Could you reproduce, word for word, everything in the passage on primitive rings from "Fact 1. Let" down to "I=(0), a contradiction!"?

> _Text provided_:
[start]
Fact 1. Let R be a left primitive ring and M a faithful simple left R module. By Schur’s lemma D=\text{End}_R(M) is a division ring and M can be considered as a right vector space over D in the usual way. Let S=\text{End}_D(M) and define \varphi : R \longrightarrow S by \varphi(r)(x)=rx, for all r \in R and x \in M. Then \varphi is a well-defined ring homomorphism. Also \varphi is one-to-one because M is faithful. So R can be viewed as a subring of S.

Fact 2. Every left primitive ring R is prime. To see this, suppose M is a faithful simple left R module and I,J be two non-zero ideals of R with IJ=(0).  Now JM is a submodule of M and M is simple. Therefore either JM=(0) or JM=M. If JM=(0), then we get (0) \neq J \subseteq \text{ann}_R M = (0), which is nonsense. Finally, if JM=M, then we will have (0)=(IJ)M=I(JM)=IM. Thus I \subseteq \text{ann}_R M = (0) and so I=(0), a contradiction!
[end]
> _Stored items_:
[start]
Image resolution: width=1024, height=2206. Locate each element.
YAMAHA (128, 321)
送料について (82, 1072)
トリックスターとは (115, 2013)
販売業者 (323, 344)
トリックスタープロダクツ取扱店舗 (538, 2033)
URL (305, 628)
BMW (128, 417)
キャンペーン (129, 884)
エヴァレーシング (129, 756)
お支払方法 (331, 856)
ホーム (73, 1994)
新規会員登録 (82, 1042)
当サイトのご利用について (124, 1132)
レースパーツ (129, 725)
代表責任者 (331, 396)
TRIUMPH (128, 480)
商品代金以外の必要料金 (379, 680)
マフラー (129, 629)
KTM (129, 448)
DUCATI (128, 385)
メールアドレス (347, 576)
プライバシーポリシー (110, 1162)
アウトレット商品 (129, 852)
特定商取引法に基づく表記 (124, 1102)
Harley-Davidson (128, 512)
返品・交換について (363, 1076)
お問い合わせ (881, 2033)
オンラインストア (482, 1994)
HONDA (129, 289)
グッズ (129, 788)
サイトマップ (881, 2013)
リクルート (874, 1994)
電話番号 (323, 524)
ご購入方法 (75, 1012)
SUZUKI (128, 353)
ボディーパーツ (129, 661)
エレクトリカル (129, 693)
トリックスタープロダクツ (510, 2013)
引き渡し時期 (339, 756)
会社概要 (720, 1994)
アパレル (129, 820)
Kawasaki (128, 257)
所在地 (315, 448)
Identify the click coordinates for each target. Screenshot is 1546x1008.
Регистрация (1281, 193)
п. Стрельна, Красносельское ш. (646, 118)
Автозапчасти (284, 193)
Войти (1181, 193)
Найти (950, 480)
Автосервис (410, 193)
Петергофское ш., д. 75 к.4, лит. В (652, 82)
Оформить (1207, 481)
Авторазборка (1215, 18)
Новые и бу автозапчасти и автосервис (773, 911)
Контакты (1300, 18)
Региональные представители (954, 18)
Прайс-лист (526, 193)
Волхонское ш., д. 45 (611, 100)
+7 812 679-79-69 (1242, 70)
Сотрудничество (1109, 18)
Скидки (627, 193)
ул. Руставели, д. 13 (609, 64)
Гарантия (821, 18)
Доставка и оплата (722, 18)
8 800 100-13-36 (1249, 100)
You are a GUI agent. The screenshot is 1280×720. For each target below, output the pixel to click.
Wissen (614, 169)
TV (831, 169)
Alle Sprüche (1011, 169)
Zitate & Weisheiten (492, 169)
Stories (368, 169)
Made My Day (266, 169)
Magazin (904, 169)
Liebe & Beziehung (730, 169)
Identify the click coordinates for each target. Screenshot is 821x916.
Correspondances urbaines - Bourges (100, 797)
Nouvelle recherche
[end]
> _Exercise answer_:
Fact 1. Let R be a left primitive ring and M a faithful simple left R module. By Schur’s lemma D=\text{End}_R(M) is a division ring and M can be considered as a right vector space over D in the usual way. Let S=\text{End}_D(M) and define \varphi : R \longrightarrow S by \varphi(r)(x)=rx, for all r \in R and x \in M. Then \varphi is a well-defined ring homomorphism. Also \varphi is one-to-one because M is faithful. So R can be viewed as a subring of S.

Fact 2. Every left primitive ring R is prime. To see this, suppose M is a faithful simple left R module and I,J be two non-zero ideals of R with IJ=(0).  Now JM is a submodule of M and M is simple. Therefore either JM=(0) or JM=M. If JM=(0), then we get (0) \neq J \subseteq \text{ann}_R M = (0), which is nonsense. Finally, if JM=M, then we will have (0)=(IJ)M=I(JM)=IM. Thus I \subseteq \text{ann}_R M = (0) and so I=(0), a contradiction!